That horrible little Welsh rat Lloyd George swayed the Cabinet to send the BEF, which blunted the impact of the Germans’ “sichelschnitt” just enough to bog the three great Ruropean powers down in trench warfare. For four years we bled each other white and sealed Europe’s fate. The universal darkness of American multiculti subtopia and Judeao-Bolshevism, financed on Wall Street, were granted world economic and, in time, military, leadership.

Blame the balance of power doctrine Britain had evolved for the far less crucial wars of professionals in the 17th century. We had not thought it necessary to bale out Napoleon III in 1871. In 1914 the incidental danger to our naval supremacy of Germans taking Channel ports tilted the scales. Beneath that rationale lay our fear and jealousy of Germany’s surpassing us industrially, possibly taking world markets and colonies from us.

As America is now finding out, vis a vis Asia, if you no longer have the energy and ingenuity for economic domination, shows of military force will never save you. Being a “superpower” will ruin you. Being an imperial power will adulterate your stock and disintegrate your nationhood. Germany was already haunted by similar fears, seeing Russia’s rise—and America’s quick overtaking of its own industrial lead.

Our quixotic intervention in 1914 opened a can of worms whose consequences we are still suffering. In a way, the European War of 1939-41 was only an epilogue. For civilisation the Great War was Europe’s cataclysm.


3

Posted by Robert Reis on Sun, 20 Apr 2008 19:47 | #

Amalek: the name has a lovely ring to it, it surely does.

Cheers!


4

Posted by Fred Scrooby on Sun, 20 Apr 2008 20:15 | #

Here‘s a log entry that contains some good summaries of what’s going on and why.  (I have no idea who the blogger “Hajo” is.  Iceman of Prozium’s Odessa Syndicate blog has recently taken this “Hajo” on as a blogger there.)


5

Posted by DavidL on Sun, 20 Apr 2008 22:00 | #

For any American, reading this article by Peter Hitchens is both humorous and maddening at the same time.

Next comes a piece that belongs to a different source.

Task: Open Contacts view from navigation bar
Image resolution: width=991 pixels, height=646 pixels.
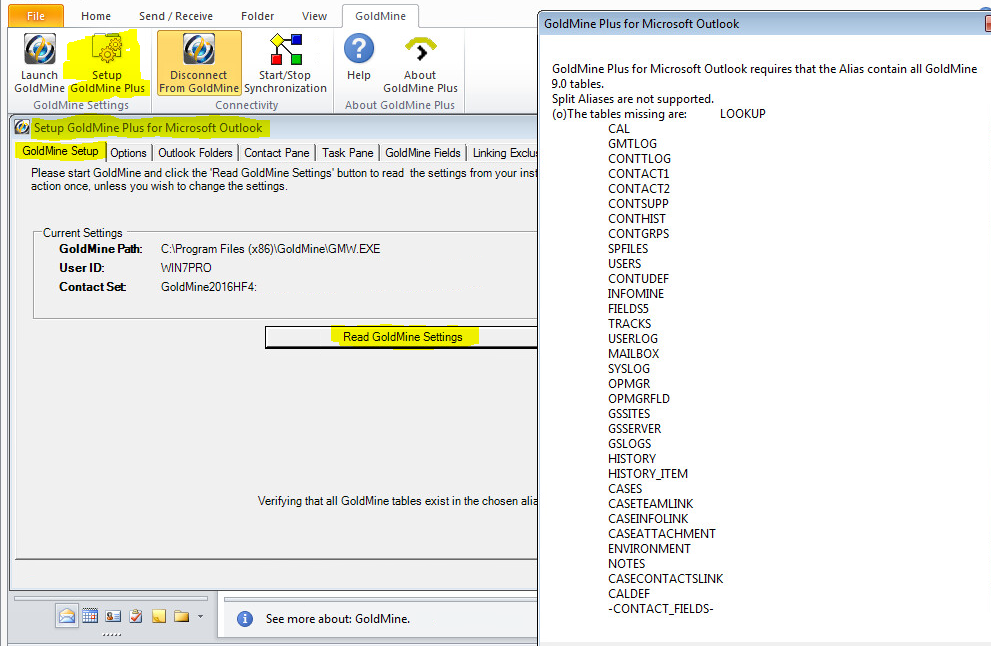Action: tap(113, 616)
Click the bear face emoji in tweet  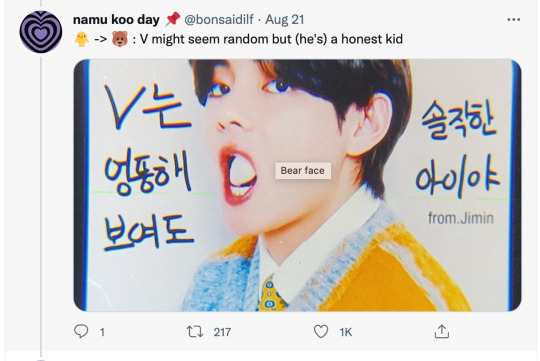120,39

He and his brother (Christopher ) are a rare set of Hegelian siblings - one thesis, one antithesis and we get
the resulting synthesis ( excrement).

“The country most interested in dismantling our Empire was the USA.” Why ?  Our military is the enforcer arm
of the “bankster cryptocracy”.  They only need bases, not whole countries, to strongarm nations.
Your “empire” was busted up so international corporations could squeeze every last useful commodity out of these
countries by loading them up on debt they could never repay your “City of London” hooligans.

“Germany dominates Europe behind the smokescreen of the EU”  Why all the hatred of Germans ? Your very own Royal Family
is Teutonic in origin ( House of Windsor - NOT!!!!!!!!!!!).  And to boot, while most of continental Europe has lost their
currency identity you still have your precious Pound ( doing a damn sight better than the Dollar).

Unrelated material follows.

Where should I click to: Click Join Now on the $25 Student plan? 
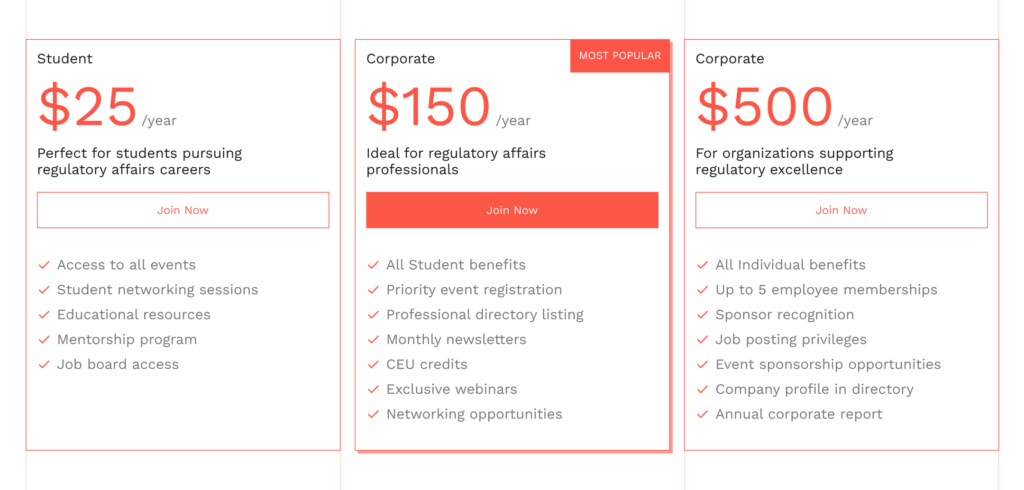(183, 210)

As to being your “special friend”,  long have your elite tried to enslave our nation.  Hopefully, for all of us, American and
European they will fall short of the mark.


6

Posted by torgrim on Mon, 21 Apr 2008 03:27 | #

Captain Chaos;

“Lindbergh was right.”

Amalek;

“Our quixotic intervention in 1914 opened a can of worms whose consequences we are still suffering. In a way, the European War of 1939-41 was only an epilogue. For civilisation the Great War was Europes catalysm.”

Charles Lindbergh Sr. was a member of the House from the state of Minnesota. It seems that he had made many enemies. He opposed the 1913 Federal Reserve Act, and like his son, a generation later, opposed the Great War. As a consequence, the money lenders, supported another candidate and Lindbergh Sr. lost his Office.
The farmers lost too, but managed to organize around the Non-Partisan League and had for a short time some representation.

Being of Scandinavian ancestry, he was well aware of his position as a new comer, to the seat of power in DC and New York, as Scandinavians were, just beginning to find their way into the political arena. This pretty much ended after 1913. Mostly, Scandinavians were of the free farmer class, the Yeoman or Bonde, the middle class of Norway. The Fed Act was seen correctly by the farmers as a threat. It gave unlimited control of money to the bankers, railroads, etc.

Charles Lindbergh Sr. saw this and attempted to stop this coup.

http://www.clubconspiracy.com/f40/your-country-war-whathappens-you-5851.html

http://killthebank.wordpress.com/


7

Posted by torgrim on Mon, 21 Apr 2008 03:41 | #

About the link…

http://www.clubconspiracy.com/forum/f40/your-country-war-whathappen-you-5851.html

please go to the ‘books’ section and press the link for, “Your Country at War” by Charles Lindbergh.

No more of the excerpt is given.